» **BRIEF**
Please recast everything from the line that contains "Click the first row's timestamp cell" down to the line that contains "pos(206,222)", both included, as a Markdown table with the columns Row and Line. Number the rows and leave out blank lines.

» **DATA LINES**
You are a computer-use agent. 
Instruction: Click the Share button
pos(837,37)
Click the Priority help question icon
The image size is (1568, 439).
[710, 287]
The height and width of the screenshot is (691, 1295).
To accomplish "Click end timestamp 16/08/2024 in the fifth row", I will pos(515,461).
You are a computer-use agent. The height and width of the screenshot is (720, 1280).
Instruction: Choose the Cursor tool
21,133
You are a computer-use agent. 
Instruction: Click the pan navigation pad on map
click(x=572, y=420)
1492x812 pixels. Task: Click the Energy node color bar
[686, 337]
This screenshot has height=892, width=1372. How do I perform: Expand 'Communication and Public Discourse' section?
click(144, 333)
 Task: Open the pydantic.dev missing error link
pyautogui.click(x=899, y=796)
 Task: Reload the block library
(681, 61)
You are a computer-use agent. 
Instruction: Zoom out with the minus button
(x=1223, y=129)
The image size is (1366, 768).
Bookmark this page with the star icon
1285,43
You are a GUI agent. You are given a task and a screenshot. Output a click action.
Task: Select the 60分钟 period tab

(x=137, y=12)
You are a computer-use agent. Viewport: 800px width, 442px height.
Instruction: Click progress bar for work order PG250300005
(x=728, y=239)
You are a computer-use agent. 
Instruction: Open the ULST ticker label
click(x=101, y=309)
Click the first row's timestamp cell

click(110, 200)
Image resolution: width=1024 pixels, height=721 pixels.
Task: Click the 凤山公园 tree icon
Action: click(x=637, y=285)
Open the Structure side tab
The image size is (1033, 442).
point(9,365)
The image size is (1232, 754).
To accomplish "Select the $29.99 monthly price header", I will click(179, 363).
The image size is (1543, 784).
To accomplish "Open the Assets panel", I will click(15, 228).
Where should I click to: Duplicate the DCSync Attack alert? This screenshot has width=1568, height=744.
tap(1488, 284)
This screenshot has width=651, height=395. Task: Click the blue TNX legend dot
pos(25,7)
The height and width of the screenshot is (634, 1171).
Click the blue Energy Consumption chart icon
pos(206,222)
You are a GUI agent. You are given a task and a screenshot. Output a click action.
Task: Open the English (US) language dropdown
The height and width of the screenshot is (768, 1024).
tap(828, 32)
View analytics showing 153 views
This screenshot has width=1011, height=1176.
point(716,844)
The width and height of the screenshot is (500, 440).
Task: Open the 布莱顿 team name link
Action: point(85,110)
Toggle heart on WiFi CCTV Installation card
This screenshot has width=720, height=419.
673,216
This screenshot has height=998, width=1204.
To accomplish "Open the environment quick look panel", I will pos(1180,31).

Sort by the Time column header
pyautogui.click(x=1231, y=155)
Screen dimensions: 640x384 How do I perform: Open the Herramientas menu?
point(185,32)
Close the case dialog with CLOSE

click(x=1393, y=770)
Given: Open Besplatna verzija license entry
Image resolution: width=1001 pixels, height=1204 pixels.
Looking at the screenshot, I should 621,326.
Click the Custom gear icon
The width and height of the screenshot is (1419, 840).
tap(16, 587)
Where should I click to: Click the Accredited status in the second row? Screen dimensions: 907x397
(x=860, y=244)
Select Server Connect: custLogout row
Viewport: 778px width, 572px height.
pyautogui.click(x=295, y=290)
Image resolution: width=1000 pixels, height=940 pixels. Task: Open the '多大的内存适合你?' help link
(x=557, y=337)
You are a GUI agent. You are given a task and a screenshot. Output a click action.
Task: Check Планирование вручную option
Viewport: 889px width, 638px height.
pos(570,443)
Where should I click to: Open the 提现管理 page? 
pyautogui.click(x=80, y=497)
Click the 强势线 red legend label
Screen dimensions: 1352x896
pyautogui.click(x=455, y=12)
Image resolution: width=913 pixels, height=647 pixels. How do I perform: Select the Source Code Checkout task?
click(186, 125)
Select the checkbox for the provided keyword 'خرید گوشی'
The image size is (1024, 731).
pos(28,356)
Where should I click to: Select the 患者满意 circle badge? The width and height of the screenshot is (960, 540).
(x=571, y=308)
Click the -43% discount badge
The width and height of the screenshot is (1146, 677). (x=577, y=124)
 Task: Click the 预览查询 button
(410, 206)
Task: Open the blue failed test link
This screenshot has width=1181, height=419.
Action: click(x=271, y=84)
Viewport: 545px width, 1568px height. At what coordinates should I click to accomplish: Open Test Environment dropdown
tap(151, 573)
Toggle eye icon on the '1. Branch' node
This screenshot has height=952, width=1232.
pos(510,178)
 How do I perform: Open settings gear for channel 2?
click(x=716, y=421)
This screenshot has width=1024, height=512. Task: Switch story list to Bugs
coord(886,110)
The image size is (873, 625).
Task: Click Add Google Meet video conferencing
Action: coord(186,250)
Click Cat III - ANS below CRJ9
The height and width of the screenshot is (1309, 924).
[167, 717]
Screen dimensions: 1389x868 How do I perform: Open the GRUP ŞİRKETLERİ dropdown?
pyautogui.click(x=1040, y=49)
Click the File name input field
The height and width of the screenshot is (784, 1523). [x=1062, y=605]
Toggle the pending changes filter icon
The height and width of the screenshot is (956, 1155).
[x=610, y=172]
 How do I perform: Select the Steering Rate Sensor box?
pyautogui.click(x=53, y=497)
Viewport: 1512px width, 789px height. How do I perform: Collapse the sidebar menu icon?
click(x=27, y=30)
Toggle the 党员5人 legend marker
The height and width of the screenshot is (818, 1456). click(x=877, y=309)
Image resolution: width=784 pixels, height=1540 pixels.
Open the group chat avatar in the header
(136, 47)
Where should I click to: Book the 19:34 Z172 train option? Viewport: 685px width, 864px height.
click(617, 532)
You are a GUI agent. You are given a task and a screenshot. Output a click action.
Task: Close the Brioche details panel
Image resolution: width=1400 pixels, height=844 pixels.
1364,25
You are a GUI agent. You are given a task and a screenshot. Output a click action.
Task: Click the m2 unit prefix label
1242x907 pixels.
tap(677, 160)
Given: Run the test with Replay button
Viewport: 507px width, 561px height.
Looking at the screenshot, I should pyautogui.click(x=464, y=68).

» **WRITTEN ANSWER**
| Row | Line |
|---|---|
| 1 | Click the first row's timestamp cell |
| 2 | click(110, 200) |
| 3 | Image resolution: width=1024 pixels, height=721 pixels. |
| 4 | Task: Click the 凤山公园 tree icon |
| 5 | Action: click(x=637, y=285) |
| 6 | Open the Structure side tab |
| 7 | The image size is (1033, 442). |
| 8 | point(9,365) |
| 9 | The image size is (1232, 754). |
| 10 | To accomplish "Select the $29.99 monthly price header", I will click(179, 363). |
| 11 | The image size is (1543, 784). |
| 12 | To accomplish "Open the Assets panel", I will click(15, 228). |
| 13 | Where should I click to: Duplicate the DCSync Attack alert? This screenshot has width=1568, height=744. |
| 14 | tap(1488, 284) |
| 15 | This screenshot has width=651, height=395. Task: Click the blue TNX legend dot |
| 16 | pos(25,7) |
| 17 | The height and width of the screenshot is (634, 1171). |
| 18 | Click the blue Energy Consumption chart icon |
| 19 | pos(206,222) |